**ENTRADAS DE DADOS**
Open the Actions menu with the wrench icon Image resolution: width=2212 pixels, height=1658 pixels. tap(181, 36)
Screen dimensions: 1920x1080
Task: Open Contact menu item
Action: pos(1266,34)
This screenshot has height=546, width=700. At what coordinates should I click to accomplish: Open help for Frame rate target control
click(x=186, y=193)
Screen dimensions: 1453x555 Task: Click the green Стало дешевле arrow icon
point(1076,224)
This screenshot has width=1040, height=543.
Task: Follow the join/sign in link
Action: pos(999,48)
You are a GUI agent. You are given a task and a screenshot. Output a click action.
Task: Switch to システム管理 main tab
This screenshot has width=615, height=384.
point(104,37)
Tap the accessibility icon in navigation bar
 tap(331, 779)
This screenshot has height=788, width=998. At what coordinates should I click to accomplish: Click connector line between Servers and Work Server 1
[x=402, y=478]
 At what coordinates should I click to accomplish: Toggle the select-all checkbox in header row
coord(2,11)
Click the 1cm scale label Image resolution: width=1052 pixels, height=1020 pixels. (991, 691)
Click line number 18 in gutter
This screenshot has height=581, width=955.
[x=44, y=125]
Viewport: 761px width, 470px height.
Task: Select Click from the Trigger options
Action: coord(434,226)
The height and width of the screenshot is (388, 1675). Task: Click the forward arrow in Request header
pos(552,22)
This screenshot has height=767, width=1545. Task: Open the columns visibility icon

**ENUNCIADO DA TAREFA**
Transcreva, sem nenhuma alteração, as linhas da listagem a partir do início e seguindo até a linha que contém "Action: pos(999,48)", incluindo-a.

**RESPOSTA COMPLETA**
Open the Actions menu with the wrench icon Image resolution: width=2212 pixels, height=1658 pixels. tap(181, 36)
Screen dimensions: 1920x1080
Task: Open Contact menu item
Action: pos(1266,34)
This screenshot has height=546, width=700. At what coordinates should I click to accomplish: Open help for Frame rate target control
click(x=186, y=193)
Screen dimensions: 1453x555 Task: Click the green Стало дешевле arrow icon
point(1076,224)
This screenshot has width=1040, height=543.
Task: Follow the join/sign in link
Action: pos(999,48)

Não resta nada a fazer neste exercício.